With the long journey to Rio Negro Lodge complete, Hook Shots host Joe Cermele and Pure Fishing’s Kevin Jarnagin have two and half days to spend in the heart of massive peacock bass country. Although the boys have already drawn some epic topwater strikes—and landed bass to 12 pounds—both the guys have their eyes on a 20-pound prize. But as they learn, nothing in fishing comes easy or is guaranteed, even in the middle of the Amazon jungle. Earning those big numbers come from a mix of stamina, persistence, and willingness to try anything. Find out just how far they get the scales to tip, and what kind or trials, errors, and tricks it takes to get them to tip that far.
The Deal: The majority of the world-record peacock bass on the books have come from Brazil’s Rio Negro, which is a massive tributary of the Amazon River.
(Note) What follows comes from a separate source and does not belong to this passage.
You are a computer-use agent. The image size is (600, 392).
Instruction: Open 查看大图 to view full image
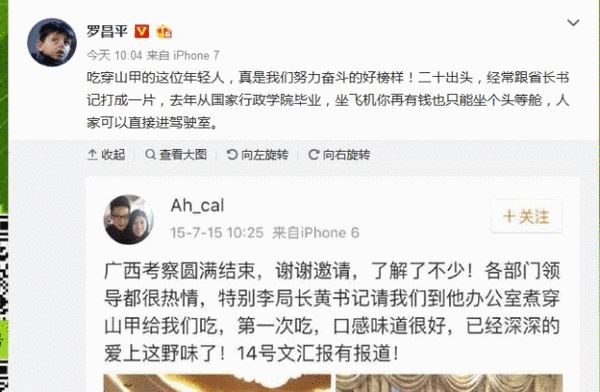(x=176, y=155)
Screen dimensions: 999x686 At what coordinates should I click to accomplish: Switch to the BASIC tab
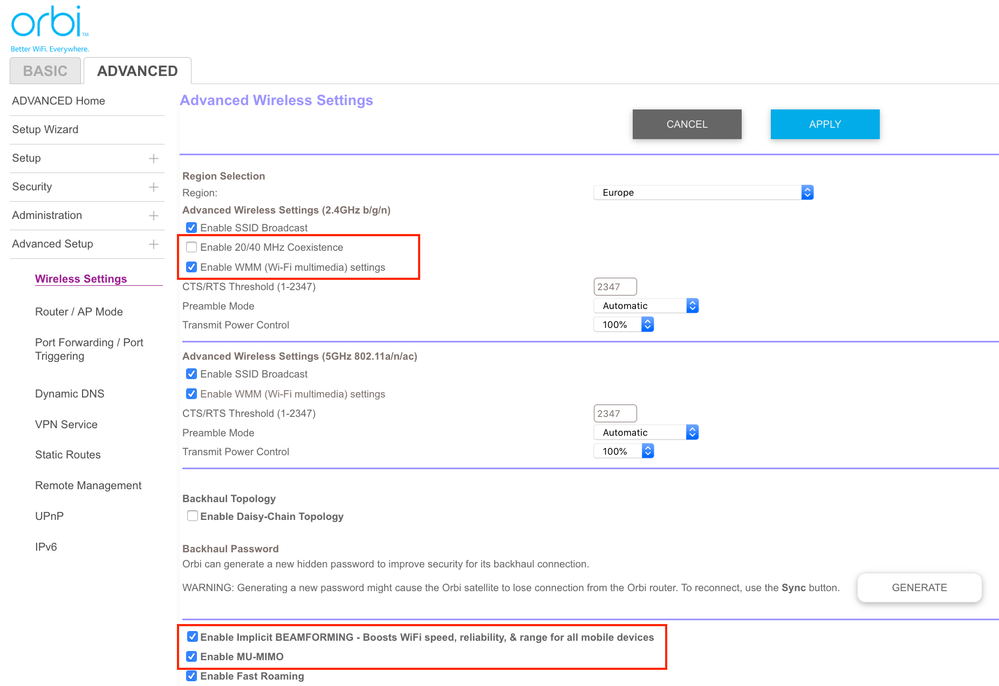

A journey upcurrent to where the biggest peacocks live might start in the metropolitan city of Manaus, but it doesn’t take very long to find yourself in true jungle desolation. In this episode, the crew’s end goal was to reach Rio Negro Lodge by Angler’s Inn International some 400 miles upriver of Manaus. That trek began on a mothership with a two-day steam, fishing along the way. Wetting a line in peacock heaven might not be a short flight—or cheap plane ticket—away, but for those who dream of heavy-hitter peacocks, there is no better location.
When To Go: The best fishing for peacocks in the Rio Negro happens between the months of July and December, with the later months offering the most stable coniditions. There are no winter, spring, summer, or fall seasons in the Amazon, rather simply a wet and a dry season. During the wet season, which typically runs from January to June, the river can get flooded from heavy rains. Without question, low water makes for better peacock fishing, as it keeps the bass contained in the river. During high-water periods, the fish will seek refuge in the flooded jungle, and become almost impossible to catch.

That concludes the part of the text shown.